Huma has raised $80 million in fourth-round financing that will go in part towards rolling out a new platform that can be used by developers to create disease management tools.

The UK digital health company – which develops apps that support patients living with diseases, often in partnership with pharma companies – said the Huma Cloud Platform will do for digital health what Shopify has done for small retailers by making e-commerce easy and accessible.

The Series D was backed by AstraZeneca, HAT SGR, Hitachi Ventures, and Leaps by Bayer, amongs others, and takes the total raised by the company to date north of $300 million.

In a statement, Human said that the time it takes to build and scale a new digital health product could be reduced from "a few years" to just days with the new platform, described as a "no-code" framework that allows developers to create disease management tools using a library of pre-built modules.

It also has features designed to make it easier to link tools with devices like wearables, off-the-shelf application programme interface (API) software, the ability to host and deploy predictive and diagnostic artificial intelligence algorithms, and a marketplace.

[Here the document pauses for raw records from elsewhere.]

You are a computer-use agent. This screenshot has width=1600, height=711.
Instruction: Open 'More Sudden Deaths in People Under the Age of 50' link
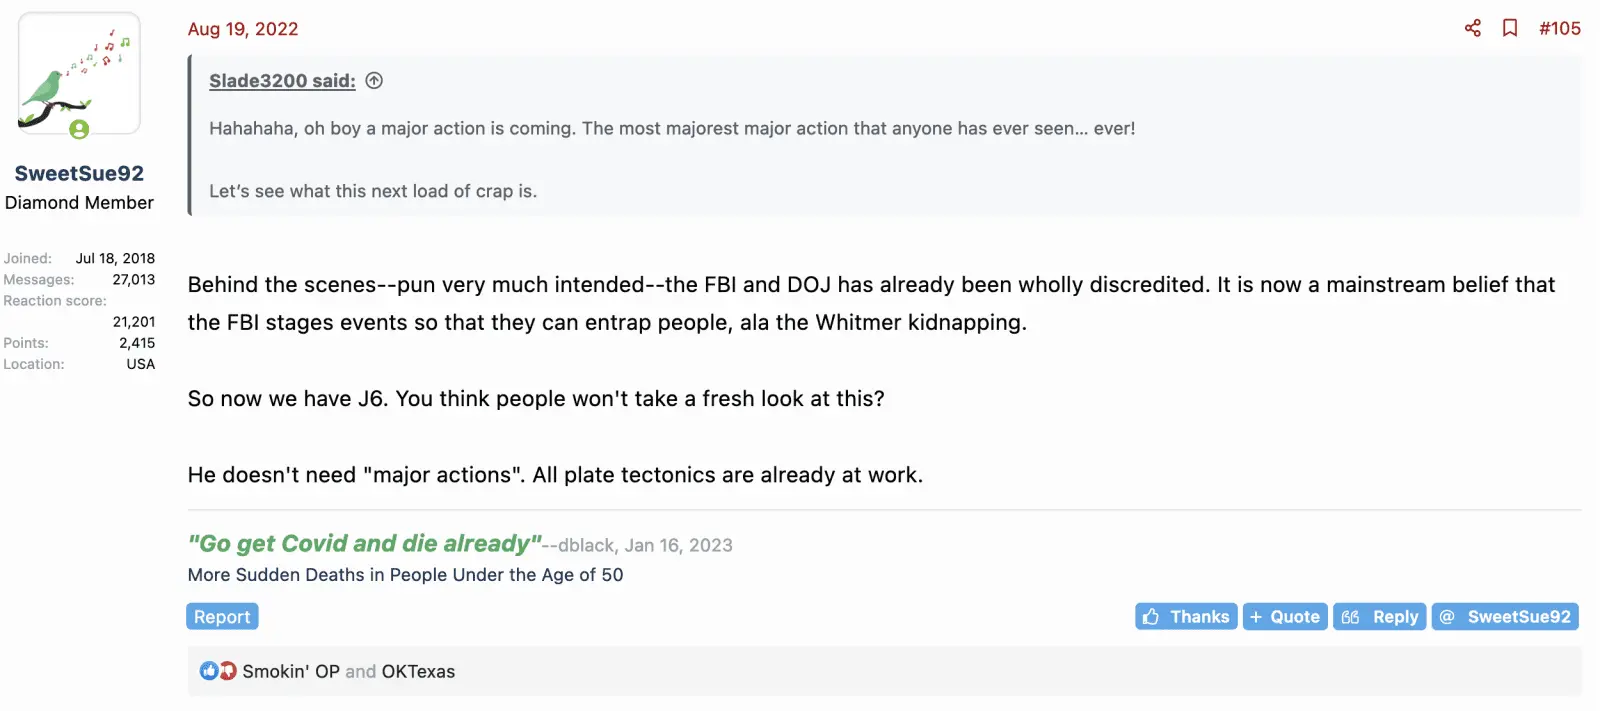pyautogui.click(x=405, y=575)
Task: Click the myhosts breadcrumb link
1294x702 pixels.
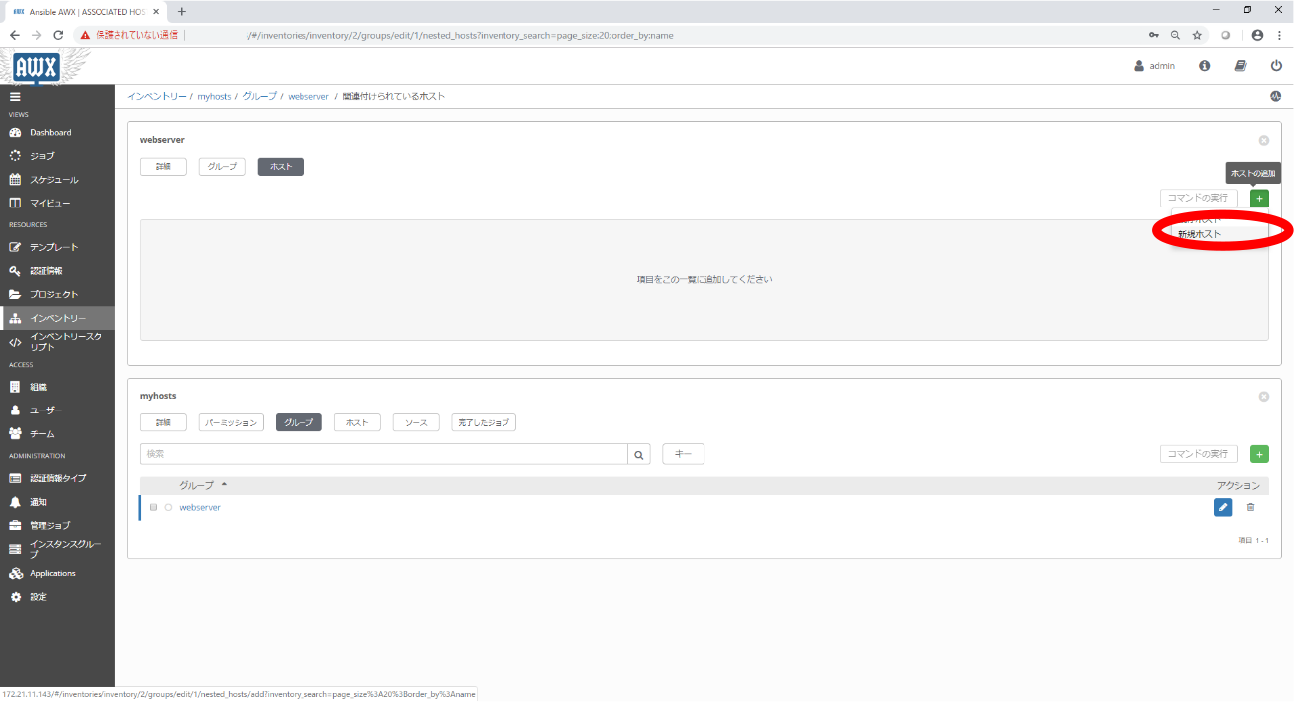Action: [x=214, y=97]
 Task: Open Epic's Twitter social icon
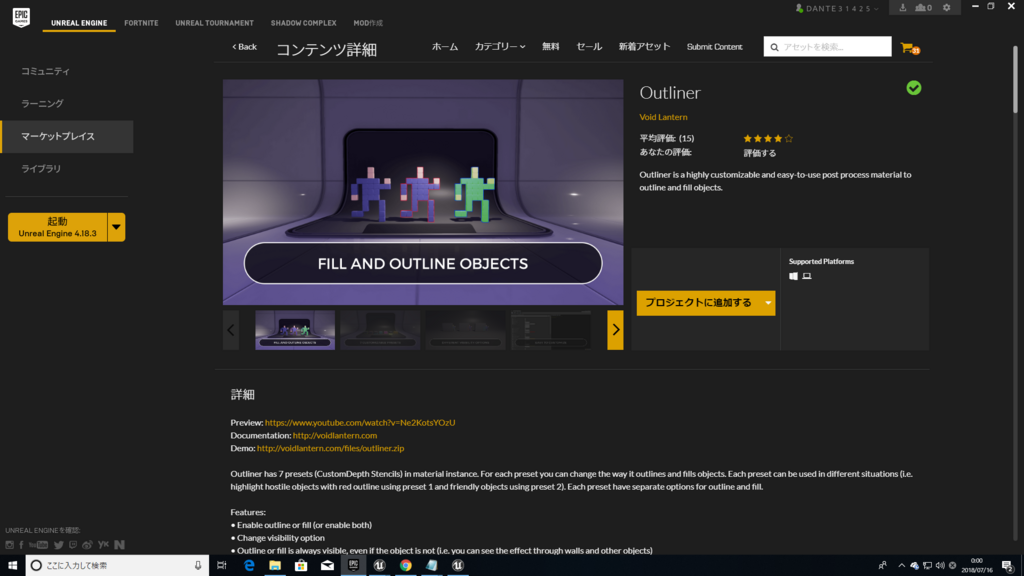pyautogui.click(x=58, y=544)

As well as being open to other developers, the Huma Cloud Platform will be used to serve the company's existing software-as-a-medical device (SaMD) disease management platform, which was approved by regulators in the US and Europe last year.

The approval was a milestone for the company, meaning that its SaMD apps can n be used to provide clinical advice and recommendations for treatment. Previously they were only authorised to collect data from patients and pass that on to clinicians who would then interpret the results and decide on a care plan.

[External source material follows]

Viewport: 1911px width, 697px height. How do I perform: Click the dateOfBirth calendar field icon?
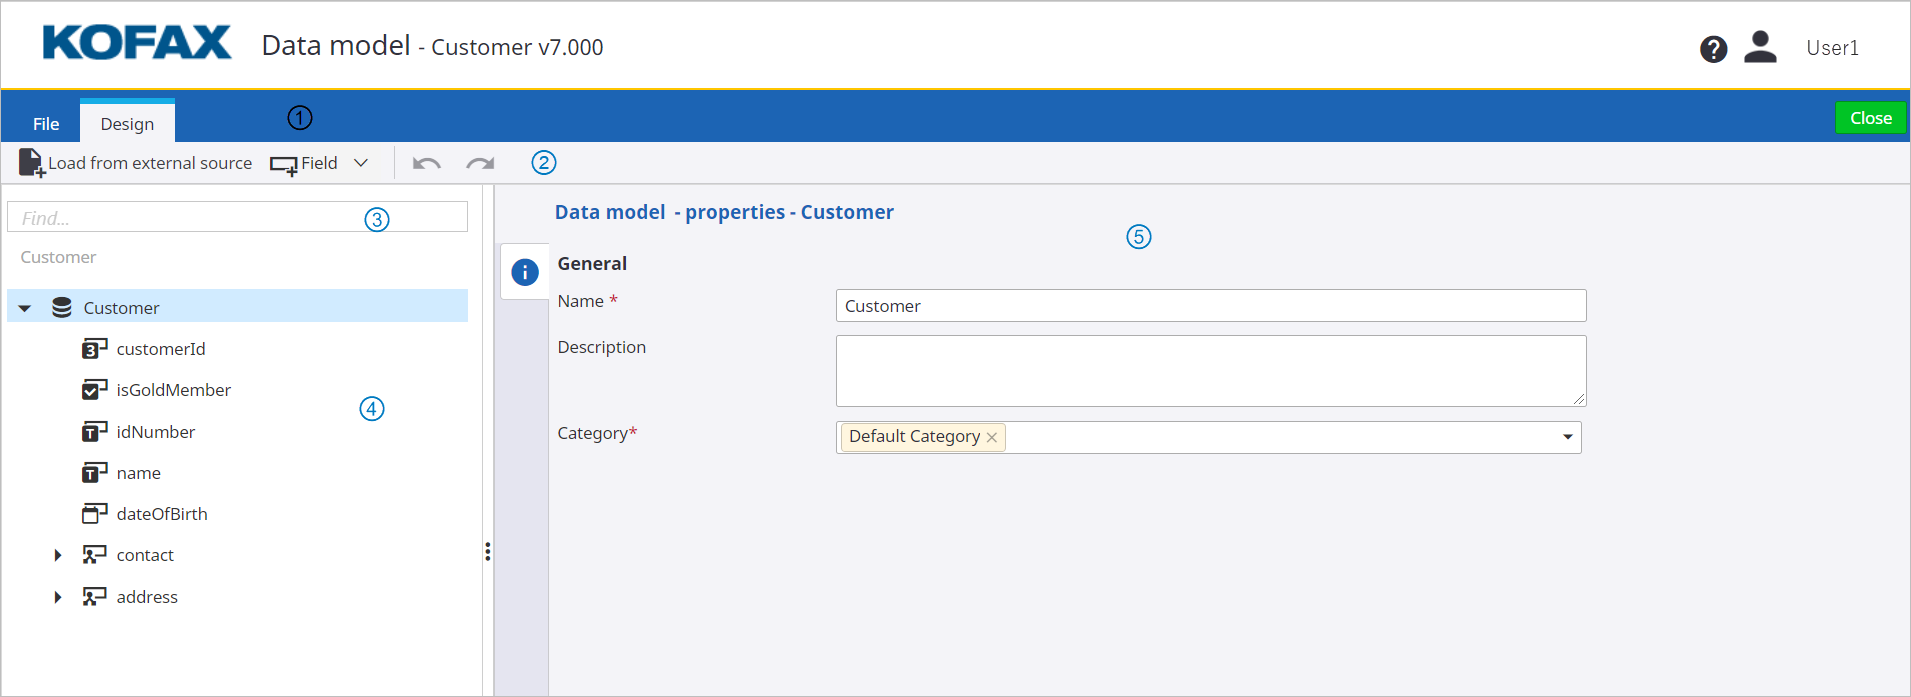[x=94, y=514]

That regulatory status also means the cost, time, and risks associated with bringing digital health projects to market have been significantly reduced, helping Huma in its efforts to develop disease management apps with half of the pharma industry's top 20 companies, including AstraZeneca, Bayer, and Merck KGaA.

The latter partnership bore its first fruit earlier this year in the UK with the launch of an app to support people with urothelial carcinoma, the most common form of bladder cancer.

"Pharmaceutical companies need financially and technically efficient digital solutions to minimise spending on efforts that are duplicative or can't scale," commented Dr Juergen Eckhardt, head of Leaps by Bayer and the pharma group's business, development and licensing operations.

"The Huma Cloud Platform enables companies to streamline how they bring digital medicine, companion apps, and data collection capabilities to patients from the R&D phase to post-launch," he added.